Exercise description
Please copy the data shown below, word for word.
Excerpted records Block Start
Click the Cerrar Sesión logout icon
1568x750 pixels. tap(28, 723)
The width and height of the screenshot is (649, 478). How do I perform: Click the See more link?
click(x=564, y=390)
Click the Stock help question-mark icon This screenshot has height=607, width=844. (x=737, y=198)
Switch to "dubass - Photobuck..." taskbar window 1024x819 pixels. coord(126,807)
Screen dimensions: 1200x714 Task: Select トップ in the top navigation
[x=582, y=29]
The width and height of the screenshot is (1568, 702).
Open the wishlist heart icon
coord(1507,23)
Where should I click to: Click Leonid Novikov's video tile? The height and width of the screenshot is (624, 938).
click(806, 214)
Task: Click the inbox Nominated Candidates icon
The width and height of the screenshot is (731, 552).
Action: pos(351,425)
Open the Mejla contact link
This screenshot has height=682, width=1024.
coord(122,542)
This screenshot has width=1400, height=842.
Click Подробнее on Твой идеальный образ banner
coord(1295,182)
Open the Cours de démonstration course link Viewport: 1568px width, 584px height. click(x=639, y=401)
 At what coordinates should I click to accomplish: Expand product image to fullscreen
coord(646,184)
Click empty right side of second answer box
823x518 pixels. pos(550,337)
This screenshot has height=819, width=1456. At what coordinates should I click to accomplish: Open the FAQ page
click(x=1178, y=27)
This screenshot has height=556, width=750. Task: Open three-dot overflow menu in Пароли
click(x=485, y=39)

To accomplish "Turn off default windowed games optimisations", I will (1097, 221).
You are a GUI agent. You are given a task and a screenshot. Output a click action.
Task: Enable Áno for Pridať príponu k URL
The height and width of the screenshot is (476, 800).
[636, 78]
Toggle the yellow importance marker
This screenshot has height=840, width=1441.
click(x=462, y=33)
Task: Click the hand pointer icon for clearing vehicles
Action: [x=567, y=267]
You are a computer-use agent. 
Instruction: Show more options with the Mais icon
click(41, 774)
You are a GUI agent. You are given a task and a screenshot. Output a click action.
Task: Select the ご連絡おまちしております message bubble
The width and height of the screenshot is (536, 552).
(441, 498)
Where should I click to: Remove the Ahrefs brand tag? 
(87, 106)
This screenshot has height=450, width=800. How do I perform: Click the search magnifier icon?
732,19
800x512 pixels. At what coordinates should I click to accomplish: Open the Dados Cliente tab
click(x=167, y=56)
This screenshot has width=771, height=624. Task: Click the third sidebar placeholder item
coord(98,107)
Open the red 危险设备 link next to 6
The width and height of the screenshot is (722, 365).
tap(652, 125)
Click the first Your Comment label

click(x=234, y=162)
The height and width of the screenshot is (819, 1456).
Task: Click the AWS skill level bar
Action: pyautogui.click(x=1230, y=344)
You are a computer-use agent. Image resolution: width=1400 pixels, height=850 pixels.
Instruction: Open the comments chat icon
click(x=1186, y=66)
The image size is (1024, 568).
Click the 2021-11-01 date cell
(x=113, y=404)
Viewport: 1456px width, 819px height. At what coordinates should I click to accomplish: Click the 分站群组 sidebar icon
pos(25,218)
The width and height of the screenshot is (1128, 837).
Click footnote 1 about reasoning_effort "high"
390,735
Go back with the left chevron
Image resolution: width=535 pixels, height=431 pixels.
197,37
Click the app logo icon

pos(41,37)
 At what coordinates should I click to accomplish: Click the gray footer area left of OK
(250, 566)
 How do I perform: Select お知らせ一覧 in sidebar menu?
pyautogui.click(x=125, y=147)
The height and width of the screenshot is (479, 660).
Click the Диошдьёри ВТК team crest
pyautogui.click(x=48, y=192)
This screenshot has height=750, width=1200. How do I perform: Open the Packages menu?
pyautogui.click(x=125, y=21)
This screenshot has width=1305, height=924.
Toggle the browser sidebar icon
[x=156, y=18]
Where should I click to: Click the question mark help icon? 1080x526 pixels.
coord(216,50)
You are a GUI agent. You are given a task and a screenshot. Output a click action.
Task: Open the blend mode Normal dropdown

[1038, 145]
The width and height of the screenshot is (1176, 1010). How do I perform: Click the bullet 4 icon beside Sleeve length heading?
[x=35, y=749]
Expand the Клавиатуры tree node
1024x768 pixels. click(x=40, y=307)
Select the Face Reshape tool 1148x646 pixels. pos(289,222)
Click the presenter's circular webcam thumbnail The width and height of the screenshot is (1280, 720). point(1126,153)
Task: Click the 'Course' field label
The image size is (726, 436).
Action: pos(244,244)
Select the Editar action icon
Excerpted records Block End
Output for this task
Click the Cerrar Sesión logout icon
1568x750 pixels. tap(28, 723)
The width and height of the screenshot is (649, 478). How do I perform: Click the See more link?
click(x=564, y=390)
Click the Stock help question-mark icon This screenshot has height=607, width=844. (x=737, y=198)
Switch to "dubass - Photobuck..." taskbar window 1024x819 pixels. coord(126,807)
Screen dimensions: 1200x714 Task: Select トップ in the top navigation
[x=582, y=29]
The width and height of the screenshot is (1568, 702).
Open the wishlist heart icon
coord(1507,23)
Where should I click to: Click Leonid Novikov's video tile? The height and width of the screenshot is (624, 938).
click(806, 214)
Task: Click the inbox Nominated Candidates icon
The width and height of the screenshot is (731, 552).
Action: pos(351,425)
Open the Mejla contact link
This screenshot has height=682, width=1024.
coord(122,542)
This screenshot has width=1400, height=842.
Click Подробнее on Твой идеальный образ banner
coord(1295,182)
Open the Cours de démonstration course link Viewport: 1568px width, 584px height. click(x=639, y=401)
 At what coordinates should I click to accomplish: Expand product image to fullscreen
coord(646,184)
Click empty right side of second answer box
823x518 pixels. pos(550,337)
This screenshot has height=819, width=1456. At what coordinates should I click to accomplish: Open the FAQ page
click(x=1178, y=27)
This screenshot has height=556, width=750. Task: Open three-dot overflow menu in Пароли
click(x=485, y=39)

To accomplish "Turn off default windowed games optimisations", I will (1097, 221).
You are a GUI agent. You are given a task and a screenshot. Output a click action.
Task: Enable Áno for Pridať príponu k URL
The height and width of the screenshot is (476, 800).
[636, 78]
Toggle the yellow importance marker
This screenshot has height=840, width=1441.
click(x=462, y=33)
Task: Click the hand pointer icon for clearing vehicles
Action: [x=567, y=267]
You are a computer-use agent. 
Instruction: Show more options with the Mais icon
click(41, 774)
You are a GUI agent. You are given a task and a screenshot. Output a click action.
Task: Select the ご連絡おまちしております message bubble
The width and height of the screenshot is (536, 552).
(441, 498)
Where should I click to: Remove the Ahrefs brand tag? 
(87, 106)
This screenshot has height=450, width=800. How do I perform: Click the search magnifier icon?
732,19
800x512 pixels. At what coordinates should I click to accomplish: Open the Dados Cliente tab
click(x=167, y=56)
This screenshot has width=771, height=624. Task: Click the third sidebar placeholder item
coord(98,107)
Open the red 危险设备 link next to 6
The width and height of the screenshot is (722, 365).
tap(652, 125)
Click the first Your Comment label

click(x=234, y=162)
The height and width of the screenshot is (819, 1456).
Task: Click the AWS skill level bar
Action: pyautogui.click(x=1230, y=344)
You are a computer-use agent. Image resolution: width=1400 pixels, height=850 pixels.
Instruction: Open the comments chat icon
click(x=1186, y=66)
The image size is (1024, 568).
Click the 2021-11-01 date cell
(x=113, y=404)
Viewport: 1456px width, 819px height. At what coordinates should I click to accomplish: Click the 分站群组 sidebar icon
pos(25,218)
The width and height of the screenshot is (1128, 837).
Click footnote 1 about reasoning_effort "high"
390,735
Go back with the left chevron
Image resolution: width=535 pixels, height=431 pixels.
197,37
Click the app logo icon

pos(41,37)
 At what coordinates should I click to accomplish: Click the gray footer area left of OK
(250, 566)
 How do I perform: Select お知らせ一覧 in sidebar menu?
pyautogui.click(x=125, y=147)
The height and width of the screenshot is (479, 660).
Click the Диошдьёри ВТК team crest
pyautogui.click(x=48, y=192)
This screenshot has height=750, width=1200. How do I perform: Open the Packages menu?
pyautogui.click(x=125, y=21)
This screenshot has width=1305, height=924.
Toggle the browser sidebar icon
[x=156, y=18]
Where should I click to: Click the question mark help icon? 1080x526 pixels.
coord(216,50)
You are a GUI agent. You are given a task and a screenshot. Output a click action.
Task: Open the blend mode Normal dropdown

[1038, 145]
The width and height of the screenshot is (1176, 1010). How do I perform: Click the bullet 4 icon beside Sleeve length heading?
[x=35, y=749]
Expand the Клавиатуры tree node
1024x768 pixels. click(x=40, y=307)
Select the Face Reshape tool 1148x646 pixels. pos(289,222)
Click the presenter's circular webcam thumbnail The width and height of the screenshot is (1280, 720). point(1126,153)
Task: Click the 'Course' field label
The image size is (726, 436).
Action: pos(244,244)
Select the Editar action icon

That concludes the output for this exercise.